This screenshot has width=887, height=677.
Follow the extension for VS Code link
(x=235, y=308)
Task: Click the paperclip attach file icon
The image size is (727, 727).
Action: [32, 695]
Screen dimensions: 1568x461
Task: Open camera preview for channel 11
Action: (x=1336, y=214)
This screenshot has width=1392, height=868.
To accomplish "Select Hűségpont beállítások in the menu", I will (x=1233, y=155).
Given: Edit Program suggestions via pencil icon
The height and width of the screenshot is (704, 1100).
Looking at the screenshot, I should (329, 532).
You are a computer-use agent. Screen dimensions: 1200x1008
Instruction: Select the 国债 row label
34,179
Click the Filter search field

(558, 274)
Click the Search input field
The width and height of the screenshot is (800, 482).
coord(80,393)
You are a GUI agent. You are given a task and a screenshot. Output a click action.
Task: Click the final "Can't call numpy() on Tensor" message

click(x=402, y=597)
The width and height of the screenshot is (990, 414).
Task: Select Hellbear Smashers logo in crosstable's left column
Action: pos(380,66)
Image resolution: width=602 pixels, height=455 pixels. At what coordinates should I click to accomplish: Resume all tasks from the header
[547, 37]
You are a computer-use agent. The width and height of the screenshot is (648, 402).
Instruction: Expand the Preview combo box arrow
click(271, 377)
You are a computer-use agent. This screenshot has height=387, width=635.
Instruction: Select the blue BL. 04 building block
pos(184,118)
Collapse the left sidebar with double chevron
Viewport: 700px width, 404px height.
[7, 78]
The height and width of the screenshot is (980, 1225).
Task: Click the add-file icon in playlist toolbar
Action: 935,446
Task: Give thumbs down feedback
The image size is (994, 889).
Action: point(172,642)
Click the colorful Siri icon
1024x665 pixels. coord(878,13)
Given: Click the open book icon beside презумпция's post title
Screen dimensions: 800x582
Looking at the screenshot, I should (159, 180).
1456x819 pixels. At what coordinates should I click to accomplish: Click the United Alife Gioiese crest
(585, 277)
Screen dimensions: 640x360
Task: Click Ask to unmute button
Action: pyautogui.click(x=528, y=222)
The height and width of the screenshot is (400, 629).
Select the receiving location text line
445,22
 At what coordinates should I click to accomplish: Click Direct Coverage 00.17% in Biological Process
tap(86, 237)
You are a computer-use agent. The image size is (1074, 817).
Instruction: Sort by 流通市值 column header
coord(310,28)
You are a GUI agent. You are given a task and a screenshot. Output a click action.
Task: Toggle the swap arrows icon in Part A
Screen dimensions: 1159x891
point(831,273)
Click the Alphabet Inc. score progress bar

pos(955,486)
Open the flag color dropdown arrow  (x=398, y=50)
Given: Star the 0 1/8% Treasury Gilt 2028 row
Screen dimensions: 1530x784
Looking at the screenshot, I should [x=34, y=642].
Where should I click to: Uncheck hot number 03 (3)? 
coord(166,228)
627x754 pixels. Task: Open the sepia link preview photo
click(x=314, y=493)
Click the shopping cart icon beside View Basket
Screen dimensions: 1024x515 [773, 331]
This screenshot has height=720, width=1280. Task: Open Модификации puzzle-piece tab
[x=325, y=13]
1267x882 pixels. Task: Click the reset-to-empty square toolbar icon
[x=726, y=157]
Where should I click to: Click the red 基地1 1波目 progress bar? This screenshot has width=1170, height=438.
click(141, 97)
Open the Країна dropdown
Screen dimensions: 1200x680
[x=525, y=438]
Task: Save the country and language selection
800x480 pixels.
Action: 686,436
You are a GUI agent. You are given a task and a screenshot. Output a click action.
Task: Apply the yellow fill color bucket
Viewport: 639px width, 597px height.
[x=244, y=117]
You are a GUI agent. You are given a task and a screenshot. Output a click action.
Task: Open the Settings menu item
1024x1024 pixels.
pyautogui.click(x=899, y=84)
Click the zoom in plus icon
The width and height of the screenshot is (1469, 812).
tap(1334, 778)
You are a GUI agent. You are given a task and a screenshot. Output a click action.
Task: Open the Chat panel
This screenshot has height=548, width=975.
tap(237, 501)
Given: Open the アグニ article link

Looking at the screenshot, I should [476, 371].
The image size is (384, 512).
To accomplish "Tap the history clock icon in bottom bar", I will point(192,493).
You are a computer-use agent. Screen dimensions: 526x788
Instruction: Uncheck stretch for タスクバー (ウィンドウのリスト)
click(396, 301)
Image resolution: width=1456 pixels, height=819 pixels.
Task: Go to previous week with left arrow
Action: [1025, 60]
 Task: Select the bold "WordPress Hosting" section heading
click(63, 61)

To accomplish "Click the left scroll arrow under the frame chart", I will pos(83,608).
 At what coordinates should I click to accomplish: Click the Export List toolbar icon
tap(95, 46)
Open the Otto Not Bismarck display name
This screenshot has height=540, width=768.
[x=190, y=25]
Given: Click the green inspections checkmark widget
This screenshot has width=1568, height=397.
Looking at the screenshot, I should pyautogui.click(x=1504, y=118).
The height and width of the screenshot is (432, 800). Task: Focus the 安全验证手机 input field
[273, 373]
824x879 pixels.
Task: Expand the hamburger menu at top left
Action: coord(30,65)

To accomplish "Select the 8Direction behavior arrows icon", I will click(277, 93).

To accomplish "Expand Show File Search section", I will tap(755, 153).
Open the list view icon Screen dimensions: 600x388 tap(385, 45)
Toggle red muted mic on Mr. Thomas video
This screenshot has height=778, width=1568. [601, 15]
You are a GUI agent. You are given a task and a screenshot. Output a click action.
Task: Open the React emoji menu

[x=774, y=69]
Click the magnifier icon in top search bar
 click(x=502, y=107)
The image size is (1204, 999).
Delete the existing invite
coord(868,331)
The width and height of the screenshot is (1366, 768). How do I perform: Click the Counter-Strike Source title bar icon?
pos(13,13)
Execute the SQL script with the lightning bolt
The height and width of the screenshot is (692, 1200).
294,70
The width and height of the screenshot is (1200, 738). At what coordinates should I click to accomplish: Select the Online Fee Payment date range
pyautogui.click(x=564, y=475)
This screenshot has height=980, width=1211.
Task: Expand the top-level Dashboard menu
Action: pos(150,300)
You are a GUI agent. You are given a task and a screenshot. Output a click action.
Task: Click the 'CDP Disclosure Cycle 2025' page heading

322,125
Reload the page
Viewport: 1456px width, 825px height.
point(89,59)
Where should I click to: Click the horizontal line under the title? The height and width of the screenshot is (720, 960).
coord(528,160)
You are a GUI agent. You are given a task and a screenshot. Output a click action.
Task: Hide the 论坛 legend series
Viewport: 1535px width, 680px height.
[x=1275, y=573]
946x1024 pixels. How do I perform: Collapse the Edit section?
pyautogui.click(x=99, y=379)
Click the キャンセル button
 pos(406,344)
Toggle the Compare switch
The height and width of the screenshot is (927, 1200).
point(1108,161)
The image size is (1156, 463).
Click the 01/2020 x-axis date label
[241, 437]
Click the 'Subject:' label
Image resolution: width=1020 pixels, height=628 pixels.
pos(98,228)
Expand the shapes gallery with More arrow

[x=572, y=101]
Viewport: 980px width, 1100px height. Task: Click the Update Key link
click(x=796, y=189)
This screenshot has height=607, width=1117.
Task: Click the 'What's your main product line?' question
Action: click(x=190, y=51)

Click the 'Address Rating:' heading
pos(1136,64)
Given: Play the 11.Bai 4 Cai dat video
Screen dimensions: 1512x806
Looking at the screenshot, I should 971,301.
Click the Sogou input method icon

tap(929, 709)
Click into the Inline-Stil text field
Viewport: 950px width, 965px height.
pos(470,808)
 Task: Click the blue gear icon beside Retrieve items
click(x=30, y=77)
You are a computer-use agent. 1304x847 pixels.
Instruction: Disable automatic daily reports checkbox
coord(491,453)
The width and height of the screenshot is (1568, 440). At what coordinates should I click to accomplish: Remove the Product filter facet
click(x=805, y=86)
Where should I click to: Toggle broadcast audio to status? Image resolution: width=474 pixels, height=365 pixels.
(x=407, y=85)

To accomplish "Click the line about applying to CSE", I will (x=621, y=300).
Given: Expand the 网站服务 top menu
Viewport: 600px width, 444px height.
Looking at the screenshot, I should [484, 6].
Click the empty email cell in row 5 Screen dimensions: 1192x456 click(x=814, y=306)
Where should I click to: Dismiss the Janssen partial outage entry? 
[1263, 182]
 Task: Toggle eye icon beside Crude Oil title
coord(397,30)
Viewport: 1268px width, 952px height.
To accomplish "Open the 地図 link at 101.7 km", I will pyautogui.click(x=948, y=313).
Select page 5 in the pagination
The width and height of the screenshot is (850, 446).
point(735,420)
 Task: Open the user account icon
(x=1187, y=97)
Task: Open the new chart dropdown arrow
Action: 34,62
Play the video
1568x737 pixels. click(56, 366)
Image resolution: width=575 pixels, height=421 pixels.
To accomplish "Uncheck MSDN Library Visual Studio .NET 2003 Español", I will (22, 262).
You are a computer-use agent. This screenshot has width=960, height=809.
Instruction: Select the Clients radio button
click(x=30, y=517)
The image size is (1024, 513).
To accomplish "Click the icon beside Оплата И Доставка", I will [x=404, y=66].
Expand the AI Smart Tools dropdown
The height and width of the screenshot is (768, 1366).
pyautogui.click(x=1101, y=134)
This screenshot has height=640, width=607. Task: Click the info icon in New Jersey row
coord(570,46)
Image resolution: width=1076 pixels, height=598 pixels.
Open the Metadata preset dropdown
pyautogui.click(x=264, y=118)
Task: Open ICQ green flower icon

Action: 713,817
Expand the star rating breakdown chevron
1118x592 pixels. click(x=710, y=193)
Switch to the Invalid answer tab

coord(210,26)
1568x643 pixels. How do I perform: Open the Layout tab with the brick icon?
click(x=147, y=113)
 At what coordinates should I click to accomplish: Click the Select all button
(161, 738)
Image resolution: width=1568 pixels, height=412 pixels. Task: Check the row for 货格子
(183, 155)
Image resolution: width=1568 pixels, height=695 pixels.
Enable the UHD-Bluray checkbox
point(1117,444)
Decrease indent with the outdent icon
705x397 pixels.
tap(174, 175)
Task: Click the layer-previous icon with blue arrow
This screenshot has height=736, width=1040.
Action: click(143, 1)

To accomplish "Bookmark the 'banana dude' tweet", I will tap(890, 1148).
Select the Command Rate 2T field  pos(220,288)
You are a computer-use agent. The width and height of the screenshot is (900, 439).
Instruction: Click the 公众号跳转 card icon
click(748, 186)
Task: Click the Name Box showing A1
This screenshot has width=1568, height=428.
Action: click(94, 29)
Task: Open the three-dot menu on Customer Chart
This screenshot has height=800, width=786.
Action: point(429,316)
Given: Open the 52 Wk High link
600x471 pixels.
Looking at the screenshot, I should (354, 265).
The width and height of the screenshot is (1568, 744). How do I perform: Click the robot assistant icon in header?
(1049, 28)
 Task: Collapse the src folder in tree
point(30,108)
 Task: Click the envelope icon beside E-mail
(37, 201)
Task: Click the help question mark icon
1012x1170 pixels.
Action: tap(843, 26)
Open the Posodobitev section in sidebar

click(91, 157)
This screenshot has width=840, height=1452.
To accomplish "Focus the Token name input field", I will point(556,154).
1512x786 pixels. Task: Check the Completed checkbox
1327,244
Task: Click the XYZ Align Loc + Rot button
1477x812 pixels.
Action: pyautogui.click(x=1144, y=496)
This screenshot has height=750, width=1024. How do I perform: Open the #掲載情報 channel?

### Task description
Reproduce exactly, and only, the lines from the start of the entries through the one that contains "has height=387, width=635.".

### Written response
This screenshot has width=887, height=677.
Follow the extension for VS Code link
(x=235, y=308)
Task: Click the paperclip attach file icon
The image size is (727, 727).
Action: [32, 695]
Screen dimensions: 1568x461
Task: Open camera preview for channel 11
Action: (x=1336, y=214)
This screenshot has width=1392, height=868.
To accomplish "Select Hűségpont beállítások in the menu", I will (x=1233, y=155).
Given: Edit Program suggestions via pencil icon
The height and width of the screenshot is (704, 1100).
Looking at the screenshot, I should (329, 532).
You are a computer-use agent. Screen dimensions: 1200x1008
Instruction: Select the 国债 row label
34,179
Click the Filter search field

(558, 274)
Click the Search input field
The width and height of the screenshot is (800, 482).
coord(80,393)
You are a GUI agent. You are given a task and a screenshot. Output a click action.
Task: Click the final "Can't call numpy() on Tensor" message

click(x=402, y=597)
The width and height of the screenshot is (990, 414).
Task: Select Hellbear Smashers logo in crosstable's left column
Action: pos(380,66)
Image resolution: width=602 pixels, height=455 pixels. At what coordinates should I click to accomplish: Resume all tasks from the header
[547, 37]
You are a computer-use agent. The width and height of the screenshot is (648, 402).
Instruction: Expand the Preview combo box arrow
click(271, 377)
You are a computer-use agent. This screenshot has height=387, width=635.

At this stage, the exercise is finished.